JEAN RACINE
La gloire
Avec sa tragédie Andromaque en 1667, Racine connaît la gloire. Il est très apprécié de la Cour à qui il renvoie par ses pièces des images de grandeur. Il écrit alors les oeuvres qui le consacrent comme maître de la tragédie classique. Inspirées de l'Histoire (Britannicus en 1669, Bérénice en 1670, Mithridate en 1673), de la mythologie (Iphigénie en 1674, Phèdre en 1677), de l'Orient (Bajazet en 1672).

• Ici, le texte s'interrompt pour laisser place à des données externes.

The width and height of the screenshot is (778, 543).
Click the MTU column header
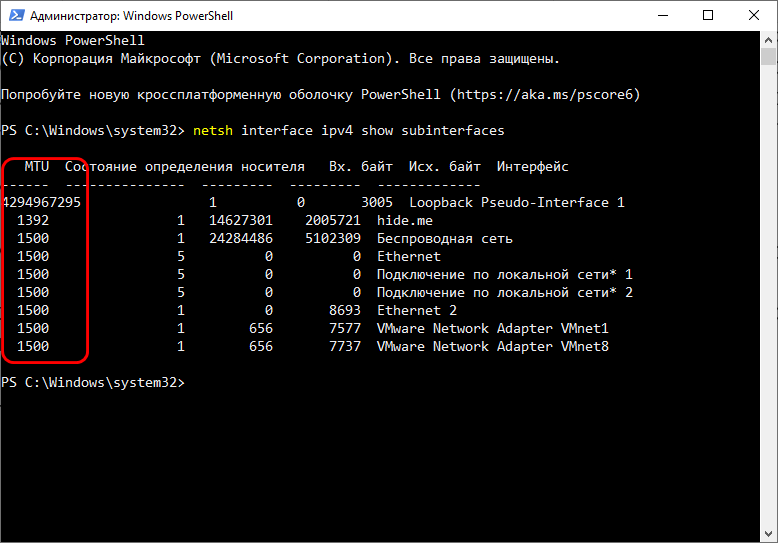pyautogui.click(x=37, y=167)
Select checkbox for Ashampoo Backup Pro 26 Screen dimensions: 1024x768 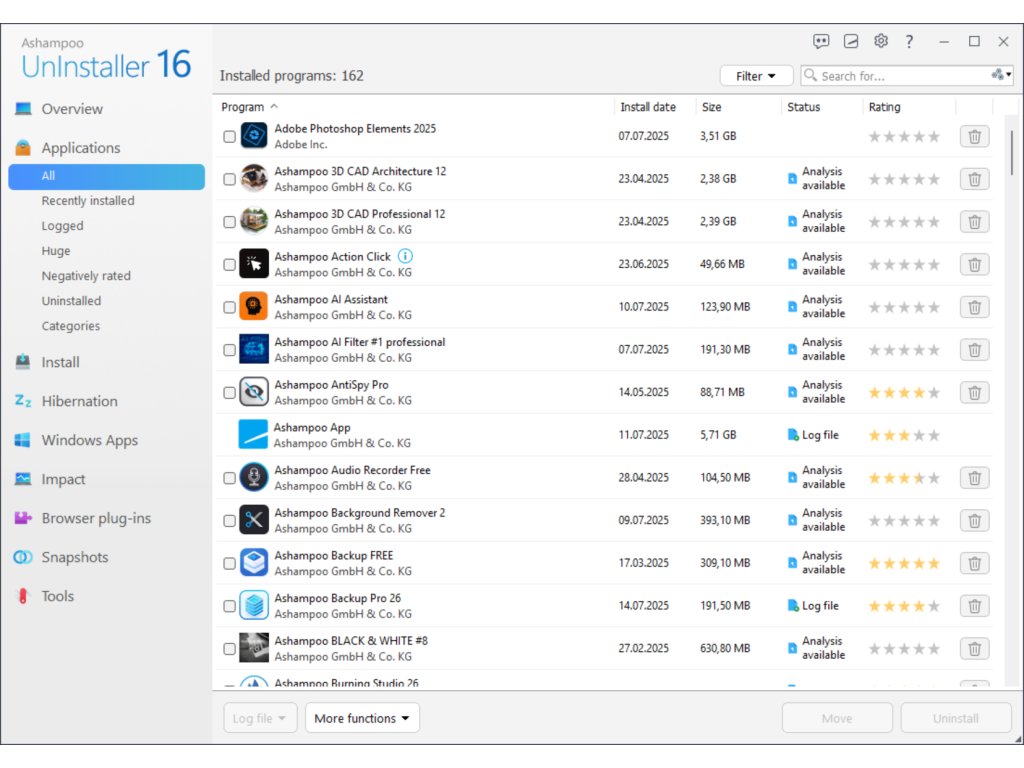229,606
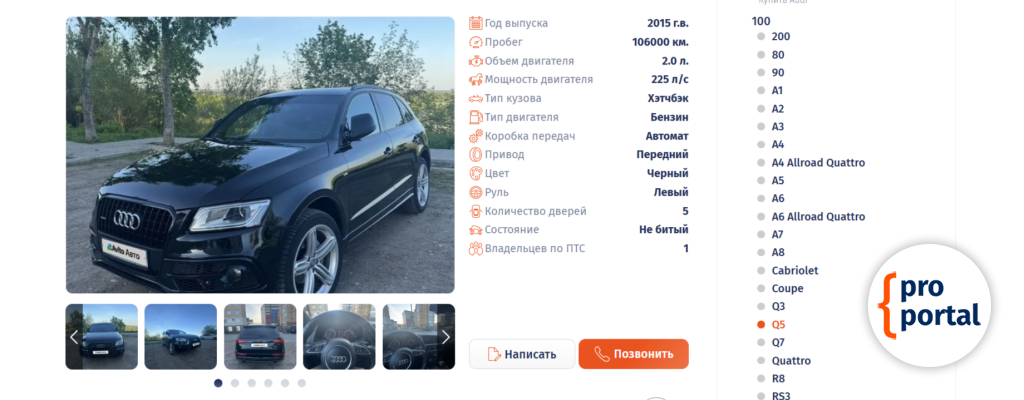The height and width of the screenshot is (400, 1024).
Task: Show previous thumbnails with left arrow
Action: pyautogui.click(x=74, y=337)
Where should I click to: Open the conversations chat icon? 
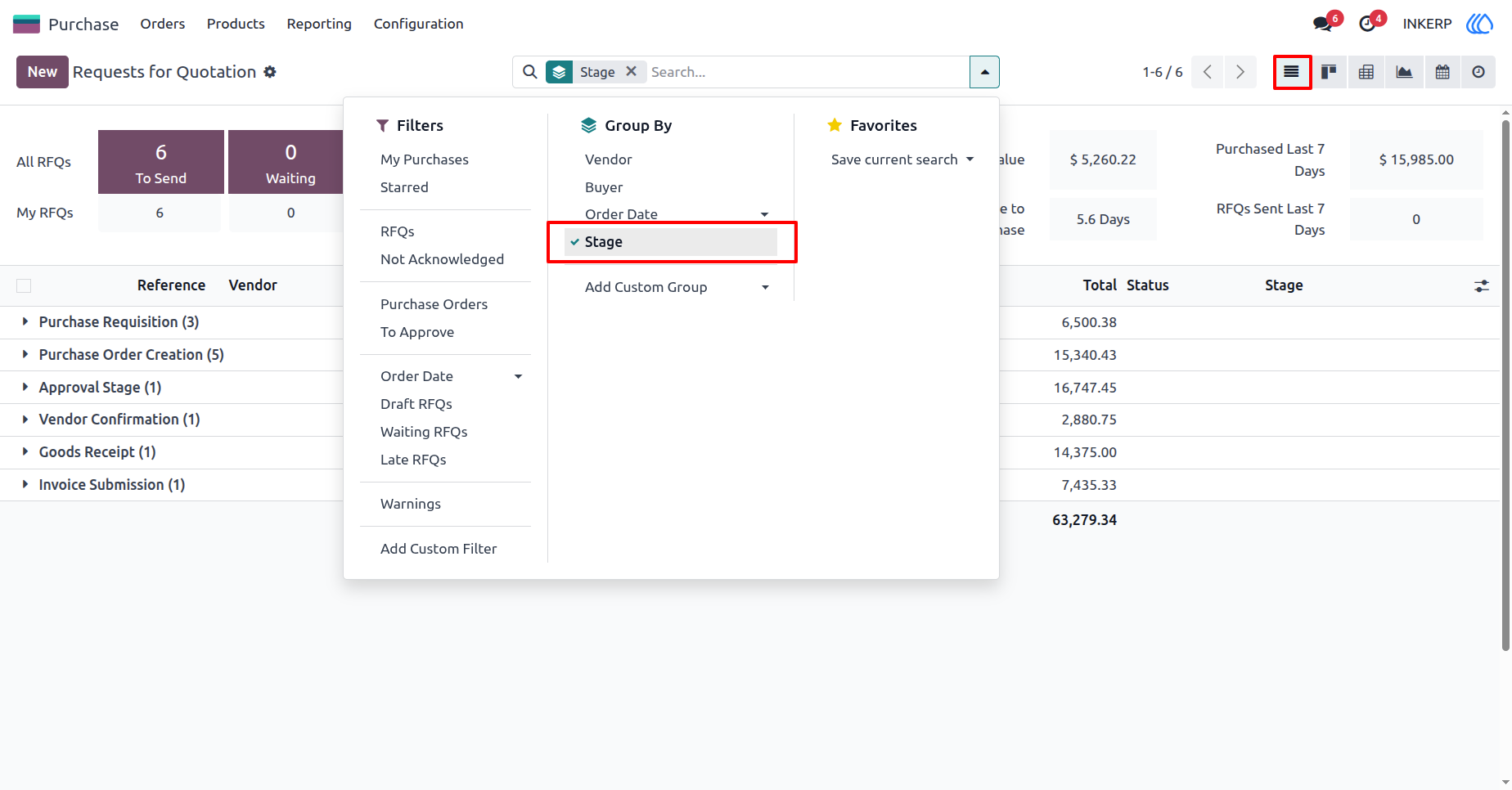[x=1323, y=24]
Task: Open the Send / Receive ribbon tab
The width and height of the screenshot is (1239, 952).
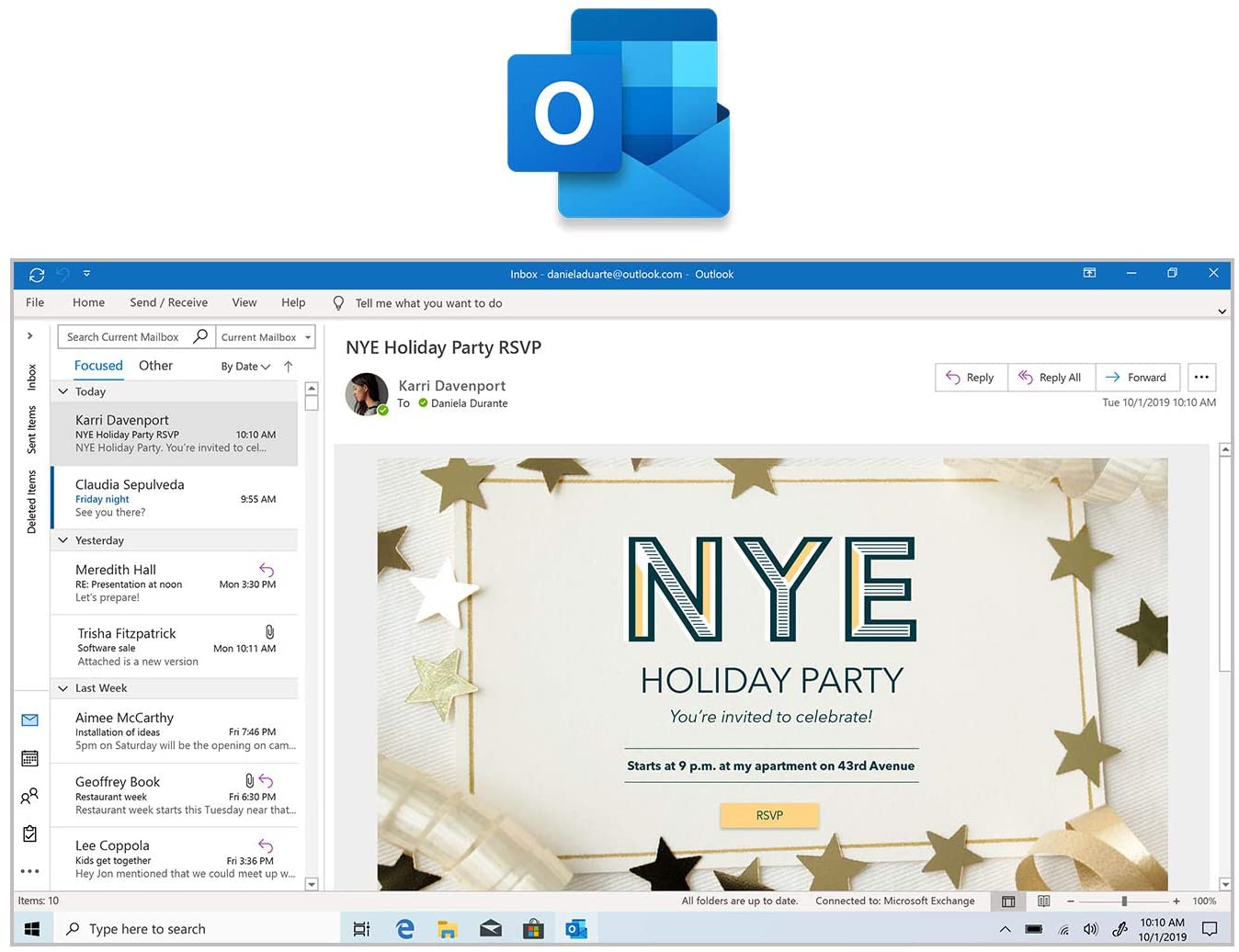Action: (x=168, y=302)
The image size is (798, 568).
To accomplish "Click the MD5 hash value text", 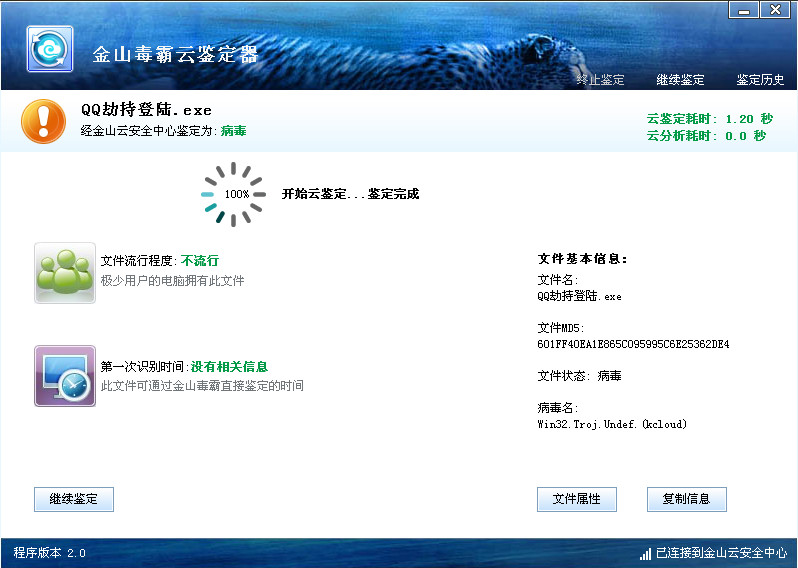I will (x=633, y=344).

Racine y dit le tragique destin de l'homme soumis à la fatalité des passions et des malédictions divines. Avec Phèdre s'achève cette longue série de succès.
La réconciliation
Racine décide alors d'abandonner le théâtre et se concentre sur
sa tâche d'historiographe du roi. Alors qu'il avait auparavant vécu des
aventures avec des actrices, il se marie et se consacre à ses enfants. Enfin,
il se réconcilie avec Port-Royal. À la demande de Mme de Maintenon, il
écrit deux tragédies d'inspiration biblique pour les jeunes filles de la
maison d'éducation de Saint-Cyr : Esther en 1689 et Athalie en
1691. Cependant ses pièces sont interdites par le parti dévot. Racine
renonce alors au théâtre. Il publie encore des Cantiques spirituels
en 1694 et écrit une Histoire de Port-Royal qui affirme son
attachement au jansénisme. Il meurt le 21 avril 1699.